» What you should do:
Render the entries below, from the line containing "The width and height of the screenshot is (605, 538)." through the end, as a Markdown table with a Row column numbering each line and a Line column holding its text. Omit blank lines and leave out the pictures.

'''

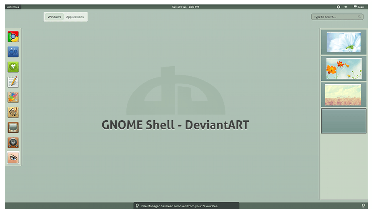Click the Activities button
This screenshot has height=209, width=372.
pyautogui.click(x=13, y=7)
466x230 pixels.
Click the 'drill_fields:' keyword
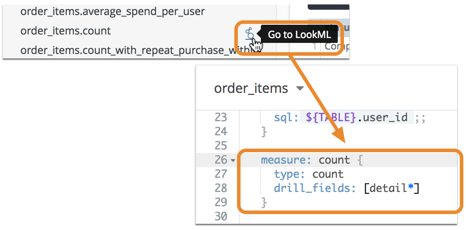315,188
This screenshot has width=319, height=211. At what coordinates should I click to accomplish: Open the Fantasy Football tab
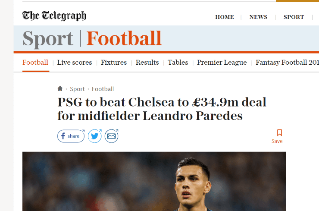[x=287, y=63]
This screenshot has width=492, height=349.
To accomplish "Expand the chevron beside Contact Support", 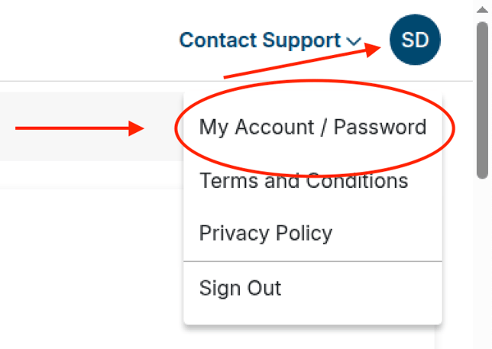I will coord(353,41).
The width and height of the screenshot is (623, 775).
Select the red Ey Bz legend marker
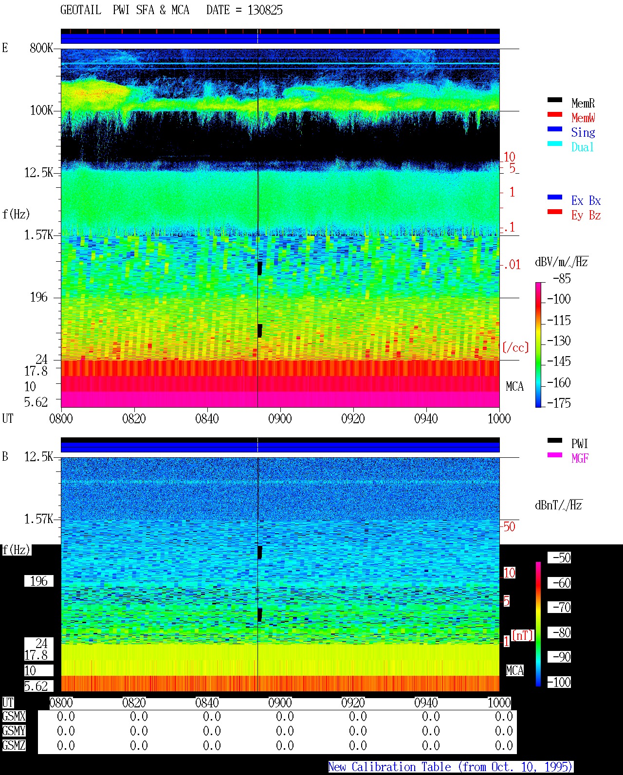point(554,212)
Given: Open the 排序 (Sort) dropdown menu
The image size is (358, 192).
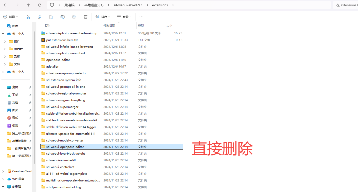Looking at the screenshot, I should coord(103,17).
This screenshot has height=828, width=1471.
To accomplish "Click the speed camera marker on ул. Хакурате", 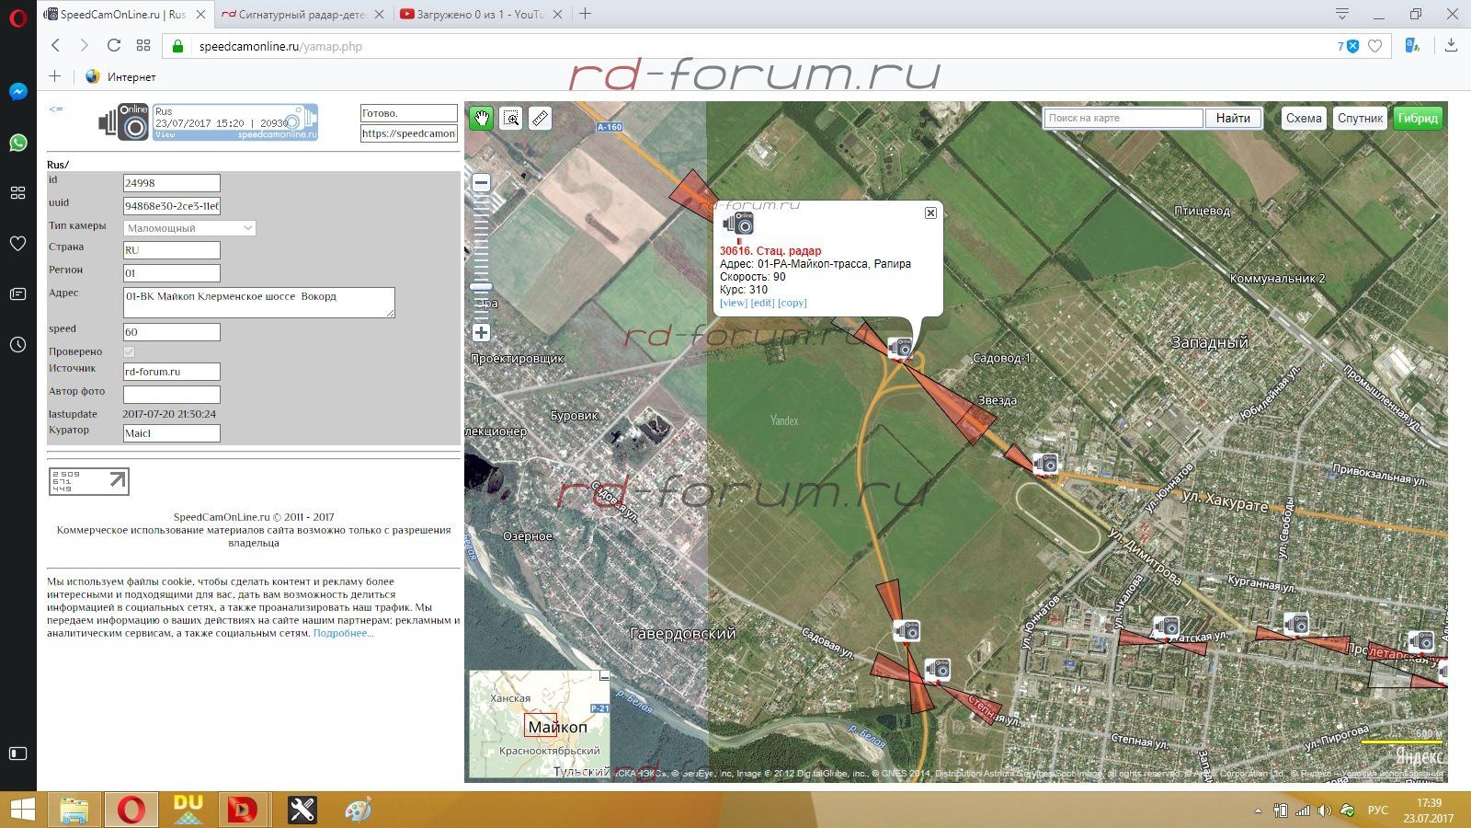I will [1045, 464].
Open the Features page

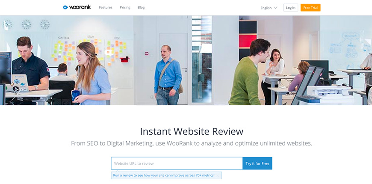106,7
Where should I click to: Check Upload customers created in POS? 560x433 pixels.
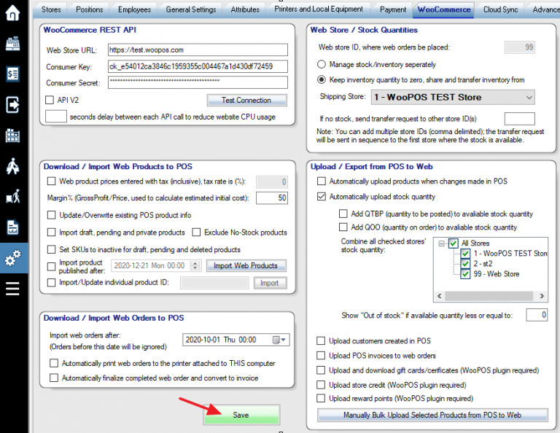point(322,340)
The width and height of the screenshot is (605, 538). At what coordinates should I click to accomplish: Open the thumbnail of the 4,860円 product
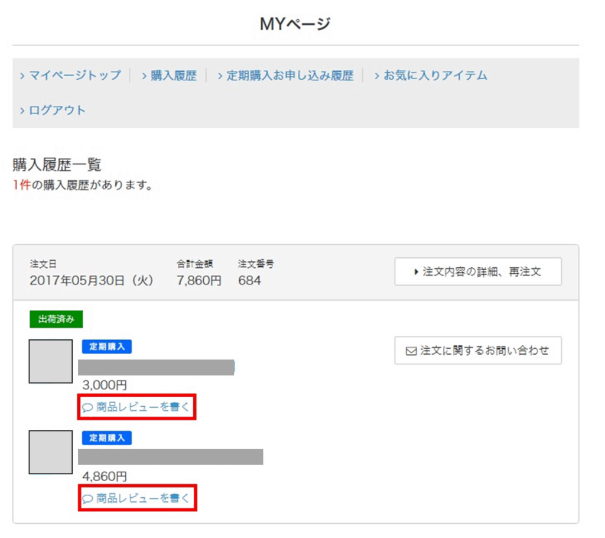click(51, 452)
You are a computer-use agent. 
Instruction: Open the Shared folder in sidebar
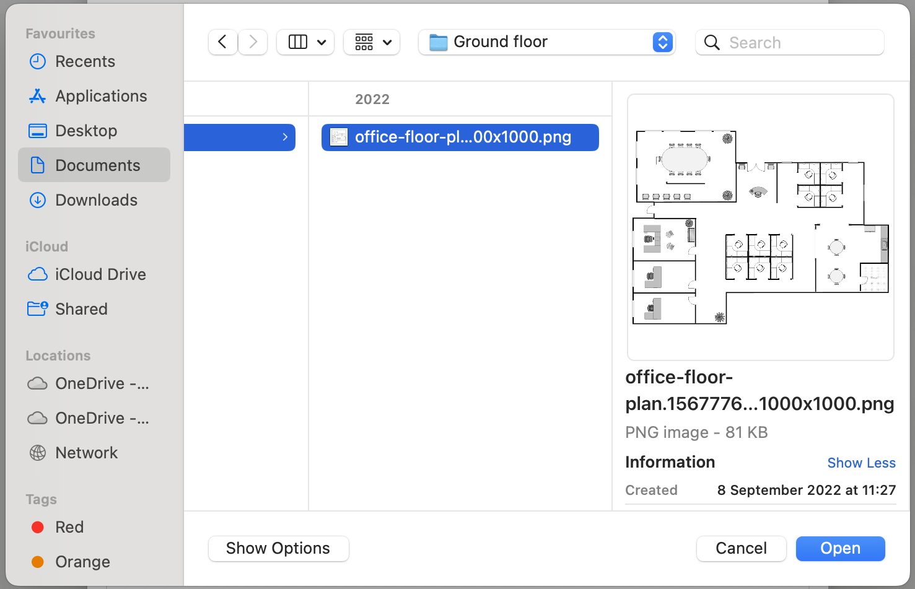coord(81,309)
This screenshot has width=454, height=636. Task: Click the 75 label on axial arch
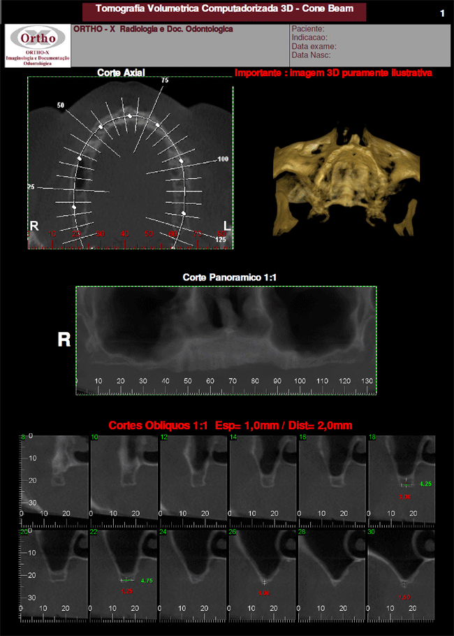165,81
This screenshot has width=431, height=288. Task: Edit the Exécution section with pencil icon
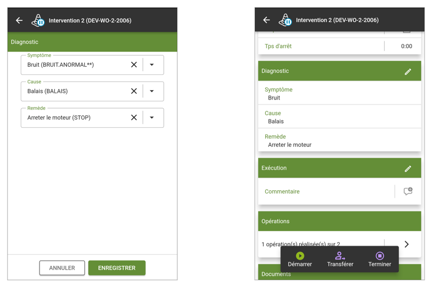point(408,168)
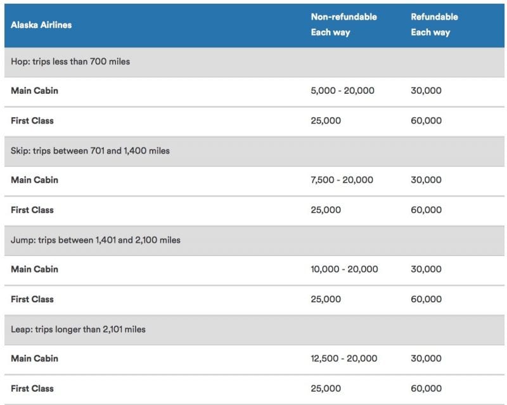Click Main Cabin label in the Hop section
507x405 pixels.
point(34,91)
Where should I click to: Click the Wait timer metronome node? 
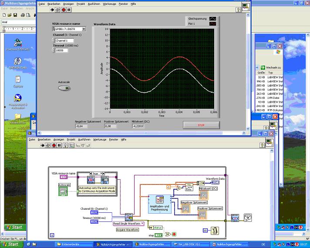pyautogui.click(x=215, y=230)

'''

» Task solution:
| Row | Line |
|---|---|
| 1 | The width and height of the screenshot is (605, 538). At what coordinates should I click to accomplish: Open the thumbnail of the 4,860円 product |
| 2 | click(51, 452) |
| 3 | You are a computer-use agent.  |
| 4 | Instruction: Open the Shared folder in sidebar |
| 5 | coord(81,309) |
| 6 | This screenshot has width=454, height=636. Task: Click the 75 label on axial arch |
| 7 | 165,81 |
| 8 | This screenshot has width=431, height=288. Task: Edit the Exécution section with pencil icon |
| 9 | point(408,168) |
| 10 | Click Main Cabin label in the Hop section |
| 11 | 507x405 pixels. |
| 12 | point(34,91) |
| 13 | Where should I click to: Click the Wait timer metronome node?  |
| 14 | pyautogui.click(x=215, y=230) |